A former employee at Kung Fu Saloon in Dallas claims she was ordered to deny reservations to callers who sounded “ghetto or too Asian.”

Managers at Dallas' Kung Fu Saloon allegedly discriminated against black and Asian customers
Managers at Dallas' Kung Fu Saloon allegedly discriminated against black and Asian customers WFAA News 8

A popular Dallas nightspot is under investigation by city officials amid allegations that managers racially discriminated against minorities, ordering workers to deny reservations to callers who “sounded ghetto or too Asian,” according to a former employee, WFAA News 8 reports.

Stephanie Guidy, a former event coordinator at Kung Fu Saloon in Uptown Dallas, told the news station that that managers also enforced an unwritten dress code to deny entrance to minorities, the report says. The city council is investigating the charges, the site says.

“I never saw any white people getting turned away,” Guidry, who worked there from September 2012 to January 2013, told the station.

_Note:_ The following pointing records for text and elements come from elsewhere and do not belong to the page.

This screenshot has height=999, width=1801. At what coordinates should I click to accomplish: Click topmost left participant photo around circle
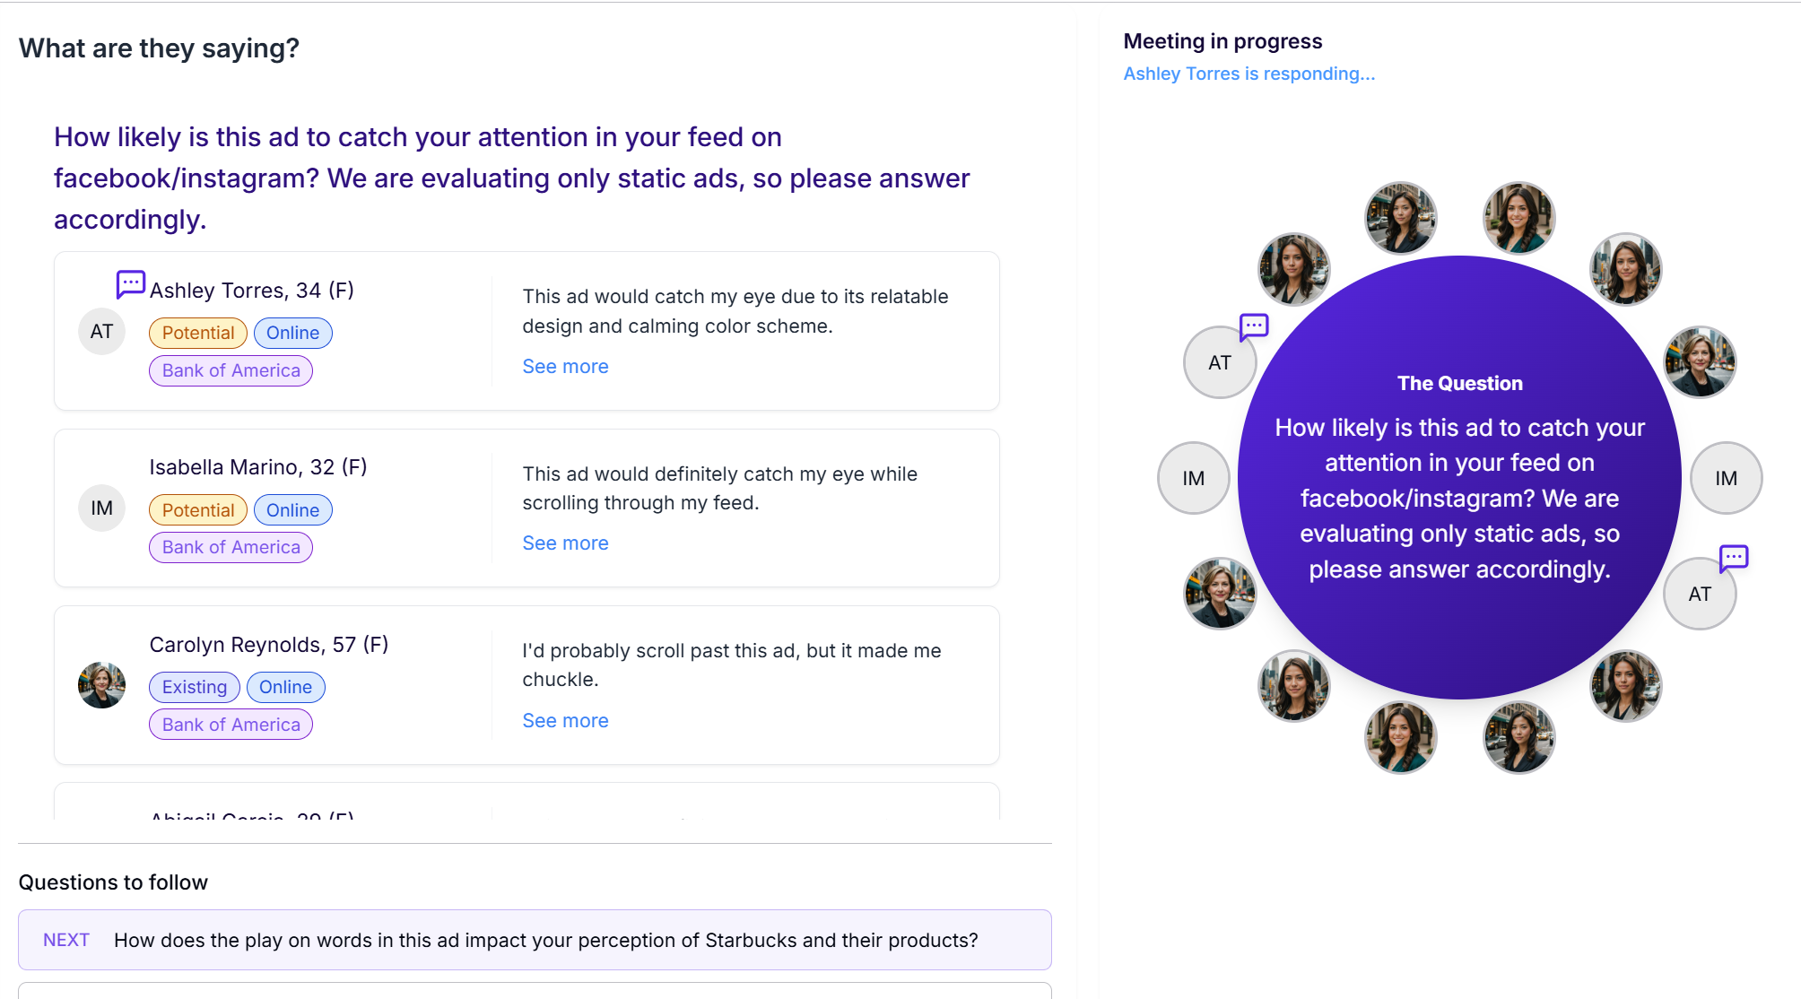pyautogui.click(x=1401, y=218)
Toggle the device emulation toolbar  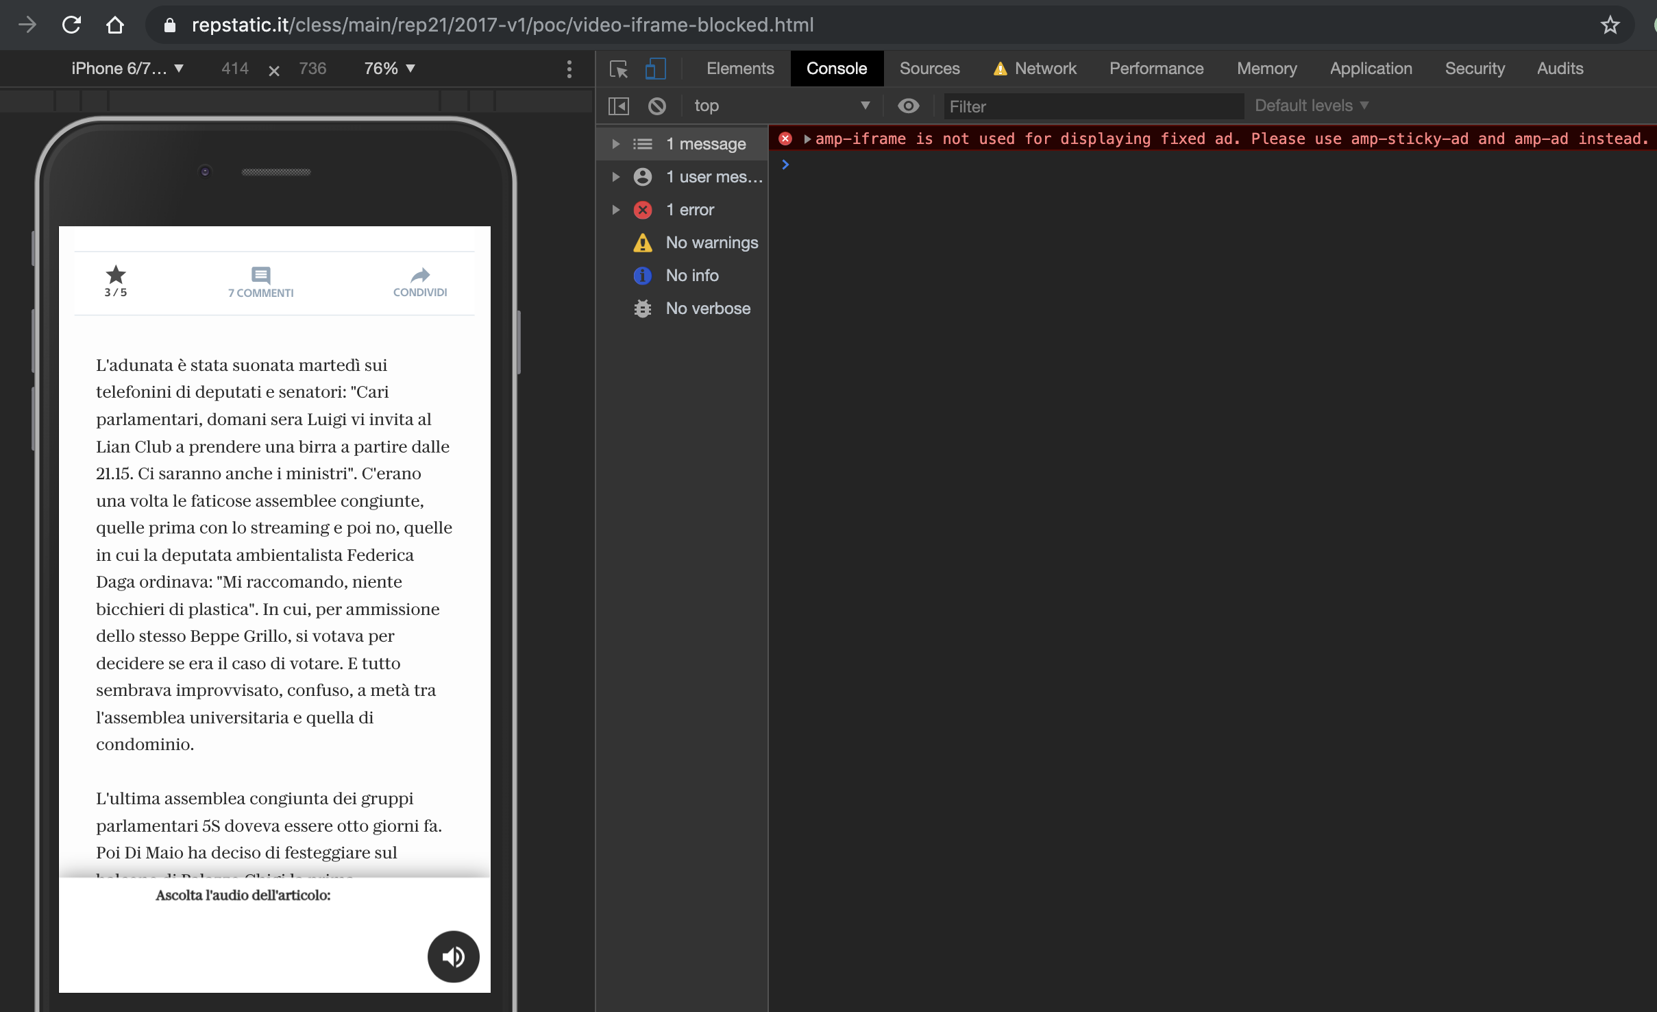tap(654, 69)
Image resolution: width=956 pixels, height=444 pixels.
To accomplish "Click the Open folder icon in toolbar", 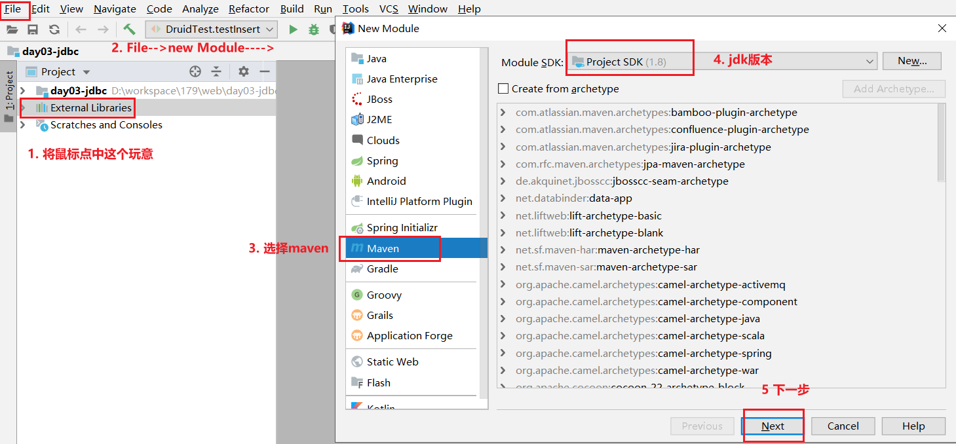I will 12,29.
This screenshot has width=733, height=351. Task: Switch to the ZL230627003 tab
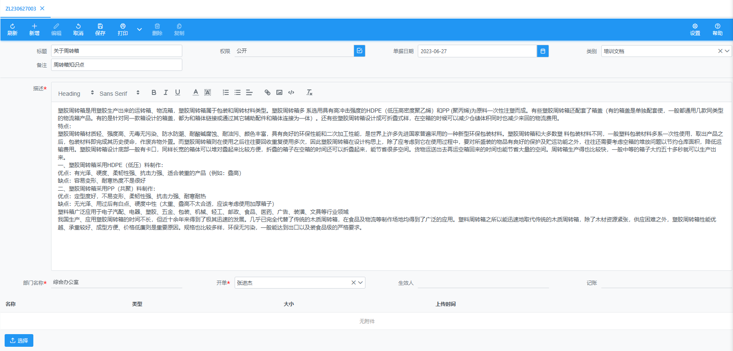pos(21,8)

Further, she charges that managers told employees to screen customers, not only when people arrived in person, but also over the phone, the report says.

“I would have to call them up on the phone and speak to them on the phone,” she said. “And listen to their accent—listen to see if they sounded ghetto or too Asian.”

“Ghetto,” she said, was a code word for black. If so, she reportedly was under orders to say the bar was booked. If she failed, she told the station, “There were comments made to me, like, ‘Why is it so dark in here? Why is it so Asian in here? Did you not screen these phone calls?’”

The bar’s alleged practices came to light last month after DeAndre Upshaw announced on social media that he violated an unwritten dress code while wearing the same attire as white customers who were allowed inside, the report says. At the time, managers told News 8 it was investigating the incident and said they serve a diverse crowd. Managers later posted a dress code in compliance with Dallas city codes, the report says.